Bisexualité : attirance pour des personnes des deux sexes.
Asexualité : absence d’attirance sexuelle pour les autres.

3) Tableau complété :

Critère Identité sexuelle Orientation sexuelle
Définition Appartenance au genre masculin, féminin ou aucun des deux Attirance sexuelle pour une personne (homme, femme, les deux, aucun)
Question à laquelle elle répond « Qui suis-je ? » / « À quel genre est-ce que je m’identifie ? » « Vers qui suis-je attiré(e) sexuellement ? »
Composantes Sexe biologique + sexe social + sexe psychologique Hétérosexualité, homosexualité, bisexualité, asexualité
Lien avec la génétique La génétique détermine le sexe biologique, mais pas entièrement l’identité sexuelle (sexe social et psychologique ne sont pas génétiques) La génétique ne détermine pas l’orientation sexuelle

4) Affirmations vraies :
a) Faux — l’identité sexuelle (qui on est) et l’orientation sexuelle (vers qui on est attiré) sont deux notions distinctes et indépendantes.
b) Faux — la génétique détermine le sexe biologique, mais pas entièrement l’identité sexuelle ; le sexe social et le sexe psychologique ne sont pas déterminés génétiquement.
c) Vrai — l’orientation sexuelle relève du domaine de la vie privée.
d) Vrai — certains individus de sexe biologique masculin ne se sentent pas hommes (sexe psychologique différent du sexe biologique) ; c’est le cas des personnes transgenres.

Partie B

5) Analyse des situations :
a) Marie née avec des organes génitaux féminins et chromosomes XX → Identité sexuelle, composante sexe biologique (déterminé par la génétique et les organes génitaux).
b) Thomas se sent femme bien qu’il ait des organes génitaux masculins → Identité sexuelle, composante sexe psychologique (sentiment intime d’appartenance à un genre qui diffère du sexe biologique : situation de transidentité).
c) Camille est attirée sexuellement par des personnes des deux sexes → Orientation sexuelle : bisexualité.
d) Lucas est élevé et perçu socialement comme un garçon → Identité sexuelle, composante sexe social (reconnaissance et traitement social comme appartenant au genre masculin).

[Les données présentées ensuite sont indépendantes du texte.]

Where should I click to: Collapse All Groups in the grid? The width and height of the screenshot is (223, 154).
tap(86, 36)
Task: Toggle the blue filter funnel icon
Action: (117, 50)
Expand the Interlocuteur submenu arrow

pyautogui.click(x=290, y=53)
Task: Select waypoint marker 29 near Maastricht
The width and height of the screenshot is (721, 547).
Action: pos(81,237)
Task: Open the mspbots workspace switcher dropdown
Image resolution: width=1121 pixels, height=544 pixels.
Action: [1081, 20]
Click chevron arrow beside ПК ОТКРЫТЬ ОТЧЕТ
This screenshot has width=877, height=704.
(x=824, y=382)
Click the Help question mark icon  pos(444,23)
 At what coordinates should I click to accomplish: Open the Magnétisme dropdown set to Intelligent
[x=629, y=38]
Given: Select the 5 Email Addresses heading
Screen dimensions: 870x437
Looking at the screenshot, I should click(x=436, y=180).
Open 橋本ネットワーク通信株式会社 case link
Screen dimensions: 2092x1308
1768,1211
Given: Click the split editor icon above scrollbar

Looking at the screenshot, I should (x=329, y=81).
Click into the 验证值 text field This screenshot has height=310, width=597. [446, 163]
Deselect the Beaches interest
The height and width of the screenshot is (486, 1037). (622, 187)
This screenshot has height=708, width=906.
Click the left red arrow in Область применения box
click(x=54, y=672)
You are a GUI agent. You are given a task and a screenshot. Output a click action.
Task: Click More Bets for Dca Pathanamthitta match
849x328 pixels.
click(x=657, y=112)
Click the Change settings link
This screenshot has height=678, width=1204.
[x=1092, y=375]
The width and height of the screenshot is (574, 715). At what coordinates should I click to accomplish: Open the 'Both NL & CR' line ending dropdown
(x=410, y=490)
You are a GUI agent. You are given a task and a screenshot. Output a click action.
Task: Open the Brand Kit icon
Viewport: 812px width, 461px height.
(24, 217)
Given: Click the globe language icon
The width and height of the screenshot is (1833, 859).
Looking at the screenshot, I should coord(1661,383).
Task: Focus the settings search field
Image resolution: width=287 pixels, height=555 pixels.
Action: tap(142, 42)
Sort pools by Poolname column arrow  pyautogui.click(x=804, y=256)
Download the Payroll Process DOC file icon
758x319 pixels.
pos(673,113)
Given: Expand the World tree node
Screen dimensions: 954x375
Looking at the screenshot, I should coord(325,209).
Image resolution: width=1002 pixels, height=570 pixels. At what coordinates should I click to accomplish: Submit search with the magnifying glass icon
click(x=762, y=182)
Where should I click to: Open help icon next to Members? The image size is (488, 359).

6) Non, la génétique seule ne peut pas expliquer entièrement l’identité sexuelle, car l’identité sexuelle comprend trois composantes :
• La génétique détermine le sexe biologique (chromosomes XX → femme ; XY → homme) : c’est la seule composante que la génétique explique directement.
• Le sexe social (la façon dont la société perçoit et élève l’individu) n’est pas déterminé génétiquement : il dépend de l’environnement social, culturel et familial.
• Le sexe psychologique (le sentiment intime de son genre) n’est pas non plus directement déterminé par les gènes : certains individus dont les chromosomes sont XY (sexe biologique masculin) se sentent femmes, ce que la génétique seule ne peut expliquer.
Conclusion : l’identité sexuelle est le résultat d’une combinaison de facteurs biologiques, sociaux et psychologiques. La génétique n’en est qu’une composante.